Identify Your Faculty Requirements
14 months: It is critical to attract skilled faculty. Do so by agreeing to competitive compensation. Sell them on the vision of your new school. The chance to shape something is always appealing. While it is still over a year until you open, line up as many faculty members as you can. Do not leave this important job until the last minute. An agency such as Carney, Sandoe & Associates will be helpful at this stage in finding and vetting teachers for you.
Spread the Word
14 months: Advertise for students. Promote the new school through service club presentations and other community groups. Design a website and set up a mailing list to keep interested parents and donors in touch with your progress. Marketing your school is something which has to be done consistently, appropriately and effectively. If you can afford it, hire an expert to get this important job done.
Open for Business
9 months: Open the school office and begin admissions interviews and tours of your facilities. January before a fall opening is the latest you can do this. Ordering instructional materials, planning curricula and devising a master timetable are just some of the tasks your professionals will have to attend to.
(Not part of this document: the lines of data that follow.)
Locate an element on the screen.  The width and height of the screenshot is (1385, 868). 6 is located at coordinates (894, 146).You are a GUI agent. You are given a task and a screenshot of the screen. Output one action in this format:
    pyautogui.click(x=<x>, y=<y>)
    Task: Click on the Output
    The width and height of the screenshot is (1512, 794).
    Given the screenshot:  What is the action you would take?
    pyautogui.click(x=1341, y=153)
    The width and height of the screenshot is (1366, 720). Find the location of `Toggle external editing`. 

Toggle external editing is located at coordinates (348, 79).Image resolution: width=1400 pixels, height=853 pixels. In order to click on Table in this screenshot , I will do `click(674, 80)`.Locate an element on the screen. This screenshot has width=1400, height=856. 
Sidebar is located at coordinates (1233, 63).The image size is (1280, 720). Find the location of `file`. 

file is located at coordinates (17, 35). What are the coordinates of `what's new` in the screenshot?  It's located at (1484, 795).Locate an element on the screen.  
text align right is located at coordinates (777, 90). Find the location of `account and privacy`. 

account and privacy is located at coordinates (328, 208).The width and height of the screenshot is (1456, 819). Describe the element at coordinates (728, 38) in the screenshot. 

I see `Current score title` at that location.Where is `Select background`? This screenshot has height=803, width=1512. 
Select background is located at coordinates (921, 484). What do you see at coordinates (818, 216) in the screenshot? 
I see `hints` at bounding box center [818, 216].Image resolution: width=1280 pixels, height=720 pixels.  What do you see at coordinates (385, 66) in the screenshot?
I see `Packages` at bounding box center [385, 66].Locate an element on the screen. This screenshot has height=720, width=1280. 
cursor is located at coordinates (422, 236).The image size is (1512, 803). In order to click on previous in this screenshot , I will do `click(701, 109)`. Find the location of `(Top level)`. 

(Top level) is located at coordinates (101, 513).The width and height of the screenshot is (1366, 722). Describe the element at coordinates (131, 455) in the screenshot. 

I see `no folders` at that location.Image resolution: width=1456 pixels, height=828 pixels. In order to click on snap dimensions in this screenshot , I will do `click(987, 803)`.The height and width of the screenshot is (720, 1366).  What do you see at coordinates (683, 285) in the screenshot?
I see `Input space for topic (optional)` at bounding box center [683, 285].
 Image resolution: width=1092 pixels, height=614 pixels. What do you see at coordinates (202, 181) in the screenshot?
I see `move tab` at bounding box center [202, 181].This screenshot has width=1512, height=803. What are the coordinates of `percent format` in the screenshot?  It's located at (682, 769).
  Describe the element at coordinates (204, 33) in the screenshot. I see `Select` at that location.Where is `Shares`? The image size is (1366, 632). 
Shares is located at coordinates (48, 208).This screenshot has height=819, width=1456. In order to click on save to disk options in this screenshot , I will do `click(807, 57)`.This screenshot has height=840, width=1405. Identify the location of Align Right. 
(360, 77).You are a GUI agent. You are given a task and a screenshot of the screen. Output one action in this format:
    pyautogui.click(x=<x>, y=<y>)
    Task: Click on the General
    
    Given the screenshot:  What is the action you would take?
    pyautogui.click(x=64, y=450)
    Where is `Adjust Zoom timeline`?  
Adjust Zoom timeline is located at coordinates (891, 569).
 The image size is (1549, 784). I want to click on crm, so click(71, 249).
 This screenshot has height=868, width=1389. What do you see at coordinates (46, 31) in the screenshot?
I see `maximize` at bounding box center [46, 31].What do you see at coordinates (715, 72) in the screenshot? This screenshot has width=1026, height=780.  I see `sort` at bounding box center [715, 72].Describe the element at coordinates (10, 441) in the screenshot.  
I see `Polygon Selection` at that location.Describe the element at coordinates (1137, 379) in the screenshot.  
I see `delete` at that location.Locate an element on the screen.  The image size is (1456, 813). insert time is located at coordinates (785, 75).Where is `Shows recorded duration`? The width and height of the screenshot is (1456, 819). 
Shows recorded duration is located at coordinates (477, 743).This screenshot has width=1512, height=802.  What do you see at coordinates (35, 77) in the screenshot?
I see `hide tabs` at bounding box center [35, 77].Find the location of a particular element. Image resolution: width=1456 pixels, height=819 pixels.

Orient and Train Your Faculty
1 month: Have faculty in place to get the school ready for opening. The first year at a new school requires endless meetings and planning sessions for the academic staff. Get your teachers on the job no later than August 1 in order to be prepared for opening day. Depending on how lucky you are at attracting qualified teachers, you may have your hands full with this aspect of the project. Take the time needed to sell your new teachers on the school's vision. They need to buy into it, or else their negative attitudes could create a host of problems.
Make this a soft opening at which you welcome your students and any interested parents at a brief assembly. Then off to classes. Teaching is what your school will be known for. It needs to begin promptly on Day 1. The formal opening ceremonies should be a festive occasion. Schedule it for a few weeks after the soft opening. Faculty and students will have sorted themselves out by then. A feeling of community will be apparent. The public impression which your new school will make will be a positive one. Invite local, regional and state leaders.
Join national and state private school associations. You will find incomparable resources. The networking opportunities for you and your staff are virtually limitless. Plan on attending association conferences in year 1 so that your school is visible. That will ensure plenty of applications for vacant positions in the following academic year.
- Be conservative in your projections of revenues and expenses even if you have an angel who is paying for everything.
- Make sure real estate agents are aware of the new school. Families moving into the community always ask about schools. Arrange open houses and gatherings to promote your new school.
- Submit your school's website to sites like this one so that parents' and teachers can become aware of its existence.
- Always plan your facilities with growth and expansion in mind. Be sure to keep them green as well. A sustainable school will last many years. One which is planned without any consideration of sustainability will fail eventually.